By Laila Kearney
(Reuters) – Oil prices rose slightly on Friday but remained on track for a third straight week of decline due to weak demand in China, the world’s largest crude importer, and expectations of a ceasefire deal for the Gaza war and related violence in the Middle East.
Brent crude futures for September rose 12 cents, or 0.2%, to $82.49 a barrel by 0014 GMT. U.S. West Texas Intermediate crude for September increased 13 cents, also 0.2%, to $78.41 per barrel.
The gains on Friday and Thursday, which were mainly due to data showing the U.S. economy had grown at a faster-than-expected rate during the second quarter, were dwarfed by the broader declines in the recent weeks.
The benchmarks have fallen about 5% in the last 3 weeks. Brent is trading marginally lower this week, while WTI is down over 2%.
Chinese data this week showed China’s apparent oil demand fell 8.1% to 13.66 million barrels per day in June, prompting concerns about consumption, analysts at ANZ Research.

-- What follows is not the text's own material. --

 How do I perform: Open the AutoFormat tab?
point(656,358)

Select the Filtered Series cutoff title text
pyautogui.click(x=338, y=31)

“The weakness is likely driven by gasoline and diesel, as rising new energy and autonomous driving vehicles become more popular,” ANZ said.
Also dragging prices were brighter hopes of an end to the war in Gaza.
U.S. Vice President Kamala Harris pressured Israeli Prime Minister Benjamin Netanyahu on Thursday to help reach a ceasefire deal that would ease the suffering of Palestinian civilians, striking a tougher tone than President Joe Biden.
A ceasefire has been the subject of negotiations for months. U.S. officials believe the parties are closer than ever before to an agreement for a six-week ceasefire in exchange for the release by Hamas of women, sick, elderly and wounded hostages.